◆ **Prompt**
Using the entries that follow, collect the lines where the word "each" appears.

◆ **Data provided**
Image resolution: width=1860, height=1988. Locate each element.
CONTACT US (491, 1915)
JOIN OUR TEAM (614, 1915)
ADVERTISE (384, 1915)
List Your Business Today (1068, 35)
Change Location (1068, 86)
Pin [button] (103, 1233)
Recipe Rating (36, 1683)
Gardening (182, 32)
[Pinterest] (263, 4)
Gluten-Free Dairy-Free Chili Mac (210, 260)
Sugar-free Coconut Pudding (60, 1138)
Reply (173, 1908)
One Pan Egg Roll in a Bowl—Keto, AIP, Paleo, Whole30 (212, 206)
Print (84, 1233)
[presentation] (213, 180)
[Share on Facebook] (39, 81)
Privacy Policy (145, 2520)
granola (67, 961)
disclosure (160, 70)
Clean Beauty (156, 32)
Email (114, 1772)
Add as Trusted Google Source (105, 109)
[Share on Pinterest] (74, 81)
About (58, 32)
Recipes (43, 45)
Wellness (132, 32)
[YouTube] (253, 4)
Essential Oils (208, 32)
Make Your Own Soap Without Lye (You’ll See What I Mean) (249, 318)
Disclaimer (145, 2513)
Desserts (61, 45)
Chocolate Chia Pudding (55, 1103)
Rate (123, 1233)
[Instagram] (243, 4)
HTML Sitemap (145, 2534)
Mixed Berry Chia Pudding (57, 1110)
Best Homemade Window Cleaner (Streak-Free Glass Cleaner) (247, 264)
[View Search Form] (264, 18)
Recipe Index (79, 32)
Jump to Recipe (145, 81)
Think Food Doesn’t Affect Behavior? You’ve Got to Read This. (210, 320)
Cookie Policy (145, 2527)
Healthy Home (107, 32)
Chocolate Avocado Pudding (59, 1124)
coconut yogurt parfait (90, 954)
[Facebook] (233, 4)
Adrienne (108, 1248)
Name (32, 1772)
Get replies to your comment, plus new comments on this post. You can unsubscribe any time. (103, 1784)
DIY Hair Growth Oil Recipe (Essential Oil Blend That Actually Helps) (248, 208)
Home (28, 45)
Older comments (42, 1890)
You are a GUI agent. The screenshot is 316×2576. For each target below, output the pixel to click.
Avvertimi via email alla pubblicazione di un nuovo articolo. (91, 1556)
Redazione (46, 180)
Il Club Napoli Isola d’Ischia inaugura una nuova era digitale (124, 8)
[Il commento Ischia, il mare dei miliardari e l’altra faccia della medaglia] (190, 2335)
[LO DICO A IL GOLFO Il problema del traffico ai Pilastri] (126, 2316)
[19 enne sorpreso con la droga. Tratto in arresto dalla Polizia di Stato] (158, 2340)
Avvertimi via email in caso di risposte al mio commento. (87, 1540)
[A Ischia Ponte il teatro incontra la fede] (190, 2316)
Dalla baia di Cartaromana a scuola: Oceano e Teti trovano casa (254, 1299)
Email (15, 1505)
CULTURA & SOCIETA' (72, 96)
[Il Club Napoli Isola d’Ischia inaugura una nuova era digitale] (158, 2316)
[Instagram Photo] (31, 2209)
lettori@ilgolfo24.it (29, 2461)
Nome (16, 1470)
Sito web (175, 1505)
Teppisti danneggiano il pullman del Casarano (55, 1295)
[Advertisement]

◆ **Solution**
Image resolution: width=1860, height=1988. Locate each element.
You are a GUI agent. The screenshot is 316×2576. For each target below, output the pixel to click.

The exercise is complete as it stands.